While practicing self-observation recently, I noticed that my automatic impulse is to retract my energy when something uncomfortable or potentially emotionally painful is going on. When I feel like someone isn’t treating me the way I want them to, or when someone I care about is moody, I find myself automatically deploying the ego defense mechanism of contraction. Most of us do this as an instinctual response to discomfort or pain or conflict. The unconscious reasoning may sound something like, “Well, if he is going to be that way, whatever” (with a lot of silent, yet sarcastic, attitude), followed by an apathetic recoil of energy as if it/he/she doesn’t matter to us. Unconsciously we think that we will “show them” with our indifference, that they will suddenly see what they are doing and be the ones to wave the white flag of love. (Either that or we launch an angry attack on our loved one, thinking that we can force them to behave differently.)
When I realize that I am withdrawing, I then take a moment to self-inquire to see if my energy matches my goal.
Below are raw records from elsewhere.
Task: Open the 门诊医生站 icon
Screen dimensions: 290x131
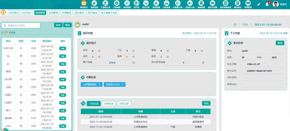Action: (x=105, y=3)
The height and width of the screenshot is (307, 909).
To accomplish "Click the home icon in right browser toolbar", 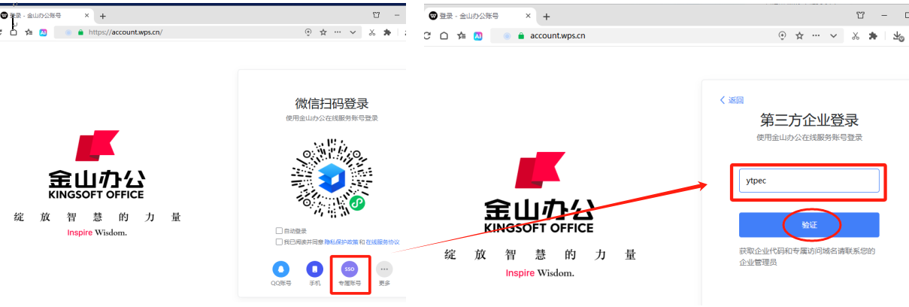I will click(444, 35).
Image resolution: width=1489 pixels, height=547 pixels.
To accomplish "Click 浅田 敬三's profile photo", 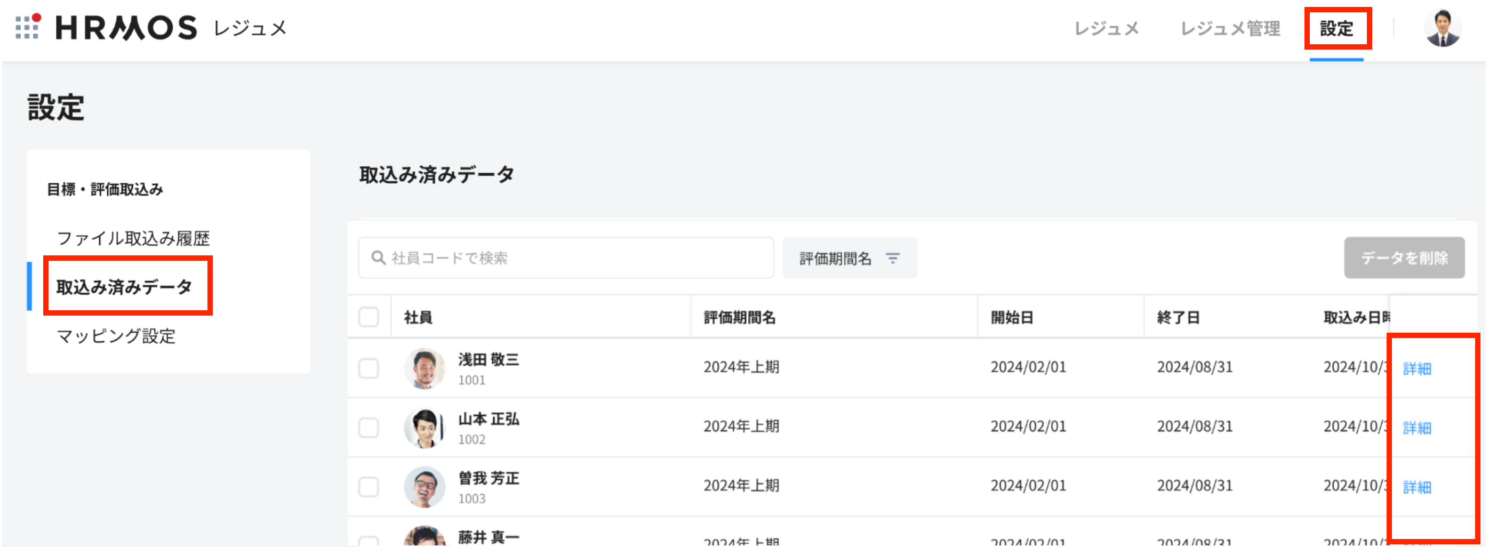I will tap(424, 369).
Ultimately, I remind myself that if my goal is to create a healthier, more loving relationship with the people in my life, a pulling back or withdrawal of my energy (love) is not going to lead me toward my goal, nor is a lashing of the tongue.
The hardest thing for the ego to do when faced with potential pain is to let down the armored guard (of apathy, or anger, or righteousness, or hurt) and offer love to the situation. However, the reality is that if your goal is a more loving relationship, making the first move back toward love is the best thing you can possibly do.
For nearly all of us, our automatic response is to react with ego when something isn’t going right. The problem is that ego is geared to separate us. Ego’s mission is to protect—and while it serves its purpose well, a heavily guarded heart, or armored heart, often becomes a lonely heart.
The following steps will help you to “train your brain to start with heart,” rather than ego.
Step One: Remember what your goal is: a healthy, loving relationship. You may opt to leave it be if the discomfort is only momentary or with a total stranger, but when it is your spouse, sweetheart, parents, siblings, kids, coworkers, or someone else you are planning to be in an ongoing relationship with, your goal is likely to be a happy, productive relationship.
Step Two: Simply notice your own response to the event. When something happens or someone says something uncomfortable, simply observe your thoughts and energy. Do you pull back and withdraw? Do you respond equally unkindly? Do you get silent? Do you get even? Just notice what you do.
Step Three: Ask yourself if your actions, thoughts, and words are leading you closer to your goal—or further away. If you find that what you are thinking, doing, and saying are in alignment with creating a healthy, loving relationship, then continue on! If, though, you find that your response to the situation is leading you away from—or possibly even becoming the very obstacle to—the goal of a healthy, loving relationship, rethink your choices.
In the moment when we become aware that we have choices over our responses and every response either leads closer to or further away from our goals, we become powerful. The goal is align our thoughts, words, and actions both with who we really are and what we are trying to create. When you learn to start with heart, you will quickly clear the obstacles between you and love.
Intellectual Foreplay Question of the Week: How do you respond to your loved ones?
Love Tip of the Week: Self-observation is the key to transformation. You have to know “where you are” in order to get where you want to be.